When we find ourselves overwhelmed by the sorrow in this world, by the injustice in the lives of the innocent, by the horrors inflicted upon people made in the image of Christ himself, I think it is natural to ask the question, "Why?" Our sin has wreaked havoc on the world. But in the midst of the stench of iniquity, we must know two things. First, no matter how broken our hearts are at the state of the world, God's heart is infinitely more broken. And second, heaven holds the promise of restoration and healing. But even while we find hope in the promise of heaven, for the sake of "those suffering today, we cannot be 'blinded' by the light of heaven. Instead, we must be diligent in our work to cry out against injustice and seek as churches and individuals to rectify the injustices that others face."13

John 14:18 says, "No, I will not abandon you as orphans – I will come to you."14 He has given us the opportunity to be his hands and feet, reaching out to the ones he promised not to abandon. To love the ones God loves as he would love them is not an easy call. There will be both success and failure. But to deny our responsibility to them, to turn from what God has commanded, is a fate far worse than the most dismal failure made while trying.

"She savors the razor slash… until she finally feels something other than heartache and emptiness. I have failed. Failed tremendously. I could not draw the girl out of Mercedes; I could not make her feel loved. Perhaps the toughest maneuver of the streets is to accept love. Should I take up the responsibility of teasing out the youthfulness of broken children?

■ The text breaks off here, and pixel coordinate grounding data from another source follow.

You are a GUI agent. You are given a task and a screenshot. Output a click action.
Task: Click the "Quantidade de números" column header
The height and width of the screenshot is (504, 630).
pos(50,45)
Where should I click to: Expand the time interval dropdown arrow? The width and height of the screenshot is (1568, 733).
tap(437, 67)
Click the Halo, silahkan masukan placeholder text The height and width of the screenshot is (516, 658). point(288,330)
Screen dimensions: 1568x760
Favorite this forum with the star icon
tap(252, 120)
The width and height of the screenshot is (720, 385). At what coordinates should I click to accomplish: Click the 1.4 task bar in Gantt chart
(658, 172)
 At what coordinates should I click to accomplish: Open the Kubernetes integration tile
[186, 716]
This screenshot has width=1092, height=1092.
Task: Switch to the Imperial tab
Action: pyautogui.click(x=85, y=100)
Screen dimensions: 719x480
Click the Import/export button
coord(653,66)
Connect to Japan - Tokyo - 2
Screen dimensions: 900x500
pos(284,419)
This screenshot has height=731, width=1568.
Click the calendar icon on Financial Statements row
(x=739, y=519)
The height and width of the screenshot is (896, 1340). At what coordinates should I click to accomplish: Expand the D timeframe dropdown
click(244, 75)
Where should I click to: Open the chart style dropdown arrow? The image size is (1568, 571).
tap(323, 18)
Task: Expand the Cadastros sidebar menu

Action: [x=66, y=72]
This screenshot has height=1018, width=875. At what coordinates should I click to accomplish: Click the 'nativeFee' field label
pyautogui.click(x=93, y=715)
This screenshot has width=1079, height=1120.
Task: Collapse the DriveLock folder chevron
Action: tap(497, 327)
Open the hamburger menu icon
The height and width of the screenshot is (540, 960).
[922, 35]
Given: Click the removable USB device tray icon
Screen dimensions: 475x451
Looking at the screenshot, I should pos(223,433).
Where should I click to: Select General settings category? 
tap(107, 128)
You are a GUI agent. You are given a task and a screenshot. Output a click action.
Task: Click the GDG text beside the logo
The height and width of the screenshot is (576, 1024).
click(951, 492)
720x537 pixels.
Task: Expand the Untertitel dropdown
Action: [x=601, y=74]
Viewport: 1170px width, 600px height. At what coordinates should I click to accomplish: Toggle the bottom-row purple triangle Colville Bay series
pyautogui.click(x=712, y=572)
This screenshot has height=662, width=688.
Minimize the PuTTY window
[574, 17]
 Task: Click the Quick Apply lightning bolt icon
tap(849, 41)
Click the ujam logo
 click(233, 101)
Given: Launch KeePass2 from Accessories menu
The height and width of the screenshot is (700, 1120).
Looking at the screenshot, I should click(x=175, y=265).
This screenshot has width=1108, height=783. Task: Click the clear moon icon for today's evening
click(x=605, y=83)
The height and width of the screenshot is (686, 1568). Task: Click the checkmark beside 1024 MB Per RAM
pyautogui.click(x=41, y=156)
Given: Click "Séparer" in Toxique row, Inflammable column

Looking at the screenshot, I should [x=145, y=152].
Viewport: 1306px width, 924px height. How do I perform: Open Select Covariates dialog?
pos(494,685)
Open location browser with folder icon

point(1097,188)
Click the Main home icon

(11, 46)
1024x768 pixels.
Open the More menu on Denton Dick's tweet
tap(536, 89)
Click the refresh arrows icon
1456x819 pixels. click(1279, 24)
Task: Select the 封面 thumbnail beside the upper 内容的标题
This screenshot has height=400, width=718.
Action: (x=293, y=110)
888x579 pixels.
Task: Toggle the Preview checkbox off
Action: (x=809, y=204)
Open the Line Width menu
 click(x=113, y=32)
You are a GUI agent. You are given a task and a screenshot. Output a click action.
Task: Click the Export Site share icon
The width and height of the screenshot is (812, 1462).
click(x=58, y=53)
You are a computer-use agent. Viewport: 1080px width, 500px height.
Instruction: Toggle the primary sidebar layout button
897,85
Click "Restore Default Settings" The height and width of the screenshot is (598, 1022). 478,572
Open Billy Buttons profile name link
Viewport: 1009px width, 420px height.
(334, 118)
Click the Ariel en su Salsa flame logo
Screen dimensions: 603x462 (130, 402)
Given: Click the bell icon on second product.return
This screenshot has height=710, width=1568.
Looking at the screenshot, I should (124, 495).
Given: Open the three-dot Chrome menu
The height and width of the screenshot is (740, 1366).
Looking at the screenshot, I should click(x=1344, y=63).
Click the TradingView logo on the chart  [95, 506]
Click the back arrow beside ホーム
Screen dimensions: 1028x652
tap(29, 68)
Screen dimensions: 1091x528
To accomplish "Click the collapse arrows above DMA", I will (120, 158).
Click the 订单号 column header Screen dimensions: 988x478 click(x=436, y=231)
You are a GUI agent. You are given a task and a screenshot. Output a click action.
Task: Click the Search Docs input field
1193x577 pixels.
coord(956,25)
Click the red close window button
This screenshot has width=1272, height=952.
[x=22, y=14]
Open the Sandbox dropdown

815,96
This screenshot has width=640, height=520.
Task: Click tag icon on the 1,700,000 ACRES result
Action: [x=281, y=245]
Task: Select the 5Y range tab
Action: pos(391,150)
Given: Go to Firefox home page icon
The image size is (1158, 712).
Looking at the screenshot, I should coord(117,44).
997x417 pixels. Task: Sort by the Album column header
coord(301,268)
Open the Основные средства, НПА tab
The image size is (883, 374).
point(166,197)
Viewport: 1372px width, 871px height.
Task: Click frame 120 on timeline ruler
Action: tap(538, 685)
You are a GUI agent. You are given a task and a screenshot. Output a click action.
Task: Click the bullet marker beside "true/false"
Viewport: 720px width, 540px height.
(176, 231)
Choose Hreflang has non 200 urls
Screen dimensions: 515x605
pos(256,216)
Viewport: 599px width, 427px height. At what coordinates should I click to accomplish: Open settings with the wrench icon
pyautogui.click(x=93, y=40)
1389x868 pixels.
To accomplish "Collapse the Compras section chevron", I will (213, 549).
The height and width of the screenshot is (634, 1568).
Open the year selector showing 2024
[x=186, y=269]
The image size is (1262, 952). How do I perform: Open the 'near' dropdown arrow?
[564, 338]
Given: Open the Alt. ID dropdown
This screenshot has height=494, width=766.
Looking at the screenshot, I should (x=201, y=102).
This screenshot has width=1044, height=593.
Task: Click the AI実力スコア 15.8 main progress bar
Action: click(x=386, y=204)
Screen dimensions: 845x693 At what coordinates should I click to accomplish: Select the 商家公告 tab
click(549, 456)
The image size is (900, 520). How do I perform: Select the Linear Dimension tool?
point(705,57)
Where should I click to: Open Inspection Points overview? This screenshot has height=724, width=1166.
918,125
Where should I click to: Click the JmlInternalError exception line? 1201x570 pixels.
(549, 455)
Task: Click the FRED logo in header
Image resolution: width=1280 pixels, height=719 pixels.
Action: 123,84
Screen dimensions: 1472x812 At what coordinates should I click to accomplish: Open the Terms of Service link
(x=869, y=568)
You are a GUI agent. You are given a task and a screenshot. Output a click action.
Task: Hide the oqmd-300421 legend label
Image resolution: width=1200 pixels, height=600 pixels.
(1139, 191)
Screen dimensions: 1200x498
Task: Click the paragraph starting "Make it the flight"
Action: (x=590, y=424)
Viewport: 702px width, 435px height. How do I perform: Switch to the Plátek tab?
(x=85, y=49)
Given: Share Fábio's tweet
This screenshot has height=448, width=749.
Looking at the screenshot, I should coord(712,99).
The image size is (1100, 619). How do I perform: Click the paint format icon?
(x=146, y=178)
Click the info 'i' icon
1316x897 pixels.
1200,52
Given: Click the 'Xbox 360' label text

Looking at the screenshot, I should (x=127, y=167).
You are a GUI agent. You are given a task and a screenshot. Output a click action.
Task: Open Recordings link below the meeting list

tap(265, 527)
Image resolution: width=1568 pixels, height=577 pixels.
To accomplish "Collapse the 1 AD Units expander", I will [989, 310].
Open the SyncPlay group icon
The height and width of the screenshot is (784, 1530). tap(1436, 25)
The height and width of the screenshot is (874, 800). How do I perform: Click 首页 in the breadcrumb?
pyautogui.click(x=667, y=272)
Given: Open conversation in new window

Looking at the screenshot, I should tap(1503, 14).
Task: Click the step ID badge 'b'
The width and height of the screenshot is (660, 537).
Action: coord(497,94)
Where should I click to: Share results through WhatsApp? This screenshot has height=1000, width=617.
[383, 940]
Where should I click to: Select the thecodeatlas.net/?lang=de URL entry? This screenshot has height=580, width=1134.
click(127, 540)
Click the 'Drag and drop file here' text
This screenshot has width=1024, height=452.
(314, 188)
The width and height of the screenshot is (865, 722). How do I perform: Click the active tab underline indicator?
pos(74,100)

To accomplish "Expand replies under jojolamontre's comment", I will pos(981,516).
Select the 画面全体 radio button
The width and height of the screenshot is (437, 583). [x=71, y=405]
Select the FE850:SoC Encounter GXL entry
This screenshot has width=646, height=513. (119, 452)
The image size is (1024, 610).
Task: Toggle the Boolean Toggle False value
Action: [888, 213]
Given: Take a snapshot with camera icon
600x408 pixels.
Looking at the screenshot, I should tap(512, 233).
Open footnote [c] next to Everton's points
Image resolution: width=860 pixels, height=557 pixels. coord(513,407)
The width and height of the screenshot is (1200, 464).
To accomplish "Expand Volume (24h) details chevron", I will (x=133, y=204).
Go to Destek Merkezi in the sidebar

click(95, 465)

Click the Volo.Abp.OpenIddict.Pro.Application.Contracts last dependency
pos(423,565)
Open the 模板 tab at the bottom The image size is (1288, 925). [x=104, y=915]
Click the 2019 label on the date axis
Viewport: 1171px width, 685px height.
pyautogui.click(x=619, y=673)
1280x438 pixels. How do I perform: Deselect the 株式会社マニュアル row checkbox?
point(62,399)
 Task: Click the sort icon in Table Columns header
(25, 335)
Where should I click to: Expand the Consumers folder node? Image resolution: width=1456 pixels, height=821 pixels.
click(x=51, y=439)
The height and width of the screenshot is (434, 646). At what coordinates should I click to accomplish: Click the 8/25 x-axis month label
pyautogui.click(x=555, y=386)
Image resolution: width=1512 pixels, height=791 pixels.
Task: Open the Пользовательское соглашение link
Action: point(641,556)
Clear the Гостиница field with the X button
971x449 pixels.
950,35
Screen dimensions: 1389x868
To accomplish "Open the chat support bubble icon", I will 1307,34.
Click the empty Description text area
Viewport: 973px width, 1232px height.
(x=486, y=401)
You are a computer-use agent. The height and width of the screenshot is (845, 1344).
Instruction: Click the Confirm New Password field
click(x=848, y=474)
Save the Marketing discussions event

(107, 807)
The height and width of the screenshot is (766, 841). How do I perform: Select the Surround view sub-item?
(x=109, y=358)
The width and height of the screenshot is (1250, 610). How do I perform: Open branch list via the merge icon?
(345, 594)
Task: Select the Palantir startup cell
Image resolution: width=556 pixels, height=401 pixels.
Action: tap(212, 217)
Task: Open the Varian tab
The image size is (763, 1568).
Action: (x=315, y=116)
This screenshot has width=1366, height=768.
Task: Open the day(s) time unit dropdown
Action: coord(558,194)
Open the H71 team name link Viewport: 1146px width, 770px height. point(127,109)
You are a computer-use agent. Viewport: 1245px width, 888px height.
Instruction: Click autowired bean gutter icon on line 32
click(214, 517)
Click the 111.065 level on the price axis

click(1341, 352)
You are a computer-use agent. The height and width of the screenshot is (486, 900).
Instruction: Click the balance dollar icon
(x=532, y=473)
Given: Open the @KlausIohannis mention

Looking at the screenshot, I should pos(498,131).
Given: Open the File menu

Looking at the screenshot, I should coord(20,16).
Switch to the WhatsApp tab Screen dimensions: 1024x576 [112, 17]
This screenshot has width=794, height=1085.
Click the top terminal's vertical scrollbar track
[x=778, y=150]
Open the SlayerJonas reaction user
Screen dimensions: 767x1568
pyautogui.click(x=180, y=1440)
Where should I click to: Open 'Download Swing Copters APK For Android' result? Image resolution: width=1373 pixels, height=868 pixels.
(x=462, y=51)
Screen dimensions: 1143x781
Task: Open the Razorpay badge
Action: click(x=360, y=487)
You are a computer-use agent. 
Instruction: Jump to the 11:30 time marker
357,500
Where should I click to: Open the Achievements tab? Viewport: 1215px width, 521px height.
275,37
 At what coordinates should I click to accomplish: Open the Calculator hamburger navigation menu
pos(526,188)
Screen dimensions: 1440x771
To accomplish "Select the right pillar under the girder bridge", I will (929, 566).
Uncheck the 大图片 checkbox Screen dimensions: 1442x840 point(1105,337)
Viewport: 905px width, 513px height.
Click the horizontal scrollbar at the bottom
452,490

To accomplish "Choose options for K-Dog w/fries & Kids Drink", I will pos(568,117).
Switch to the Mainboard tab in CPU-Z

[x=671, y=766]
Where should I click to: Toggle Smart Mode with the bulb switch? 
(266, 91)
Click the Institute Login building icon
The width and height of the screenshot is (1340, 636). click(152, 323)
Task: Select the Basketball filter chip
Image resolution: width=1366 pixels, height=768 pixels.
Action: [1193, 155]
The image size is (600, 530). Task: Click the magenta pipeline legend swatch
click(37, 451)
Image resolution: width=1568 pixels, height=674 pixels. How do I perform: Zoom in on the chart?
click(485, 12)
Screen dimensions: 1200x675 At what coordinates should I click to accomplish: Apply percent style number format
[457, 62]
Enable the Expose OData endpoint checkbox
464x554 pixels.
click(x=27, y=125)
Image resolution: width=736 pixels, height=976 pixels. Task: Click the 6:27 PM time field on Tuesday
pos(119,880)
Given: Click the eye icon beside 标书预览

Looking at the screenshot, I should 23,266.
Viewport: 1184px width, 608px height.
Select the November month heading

If I don't, who will?"15

1Alexander, R.

2 The Holy Bible. New International Version.

3 The Holy Bible. New International Version.

4 The Holy Bible. New International Version.

5 Bentley, L. M., 137-138.

6 To read all seven statements with a few sentences of commentary, see Appendix B.

7 Douglas McConnell, 12.

8 Dr. Chi Huang, 225-226.

9 Crossette, B.

10 The Holy Bible. New Living Translation.

11Douglas McConnell, 67.

12 Douglas McConnell, 15.

13 Douglas McConnell, 150.

14 The Holy Bible. New Living Translation.

15 Dr. Chi Huang, 50-51.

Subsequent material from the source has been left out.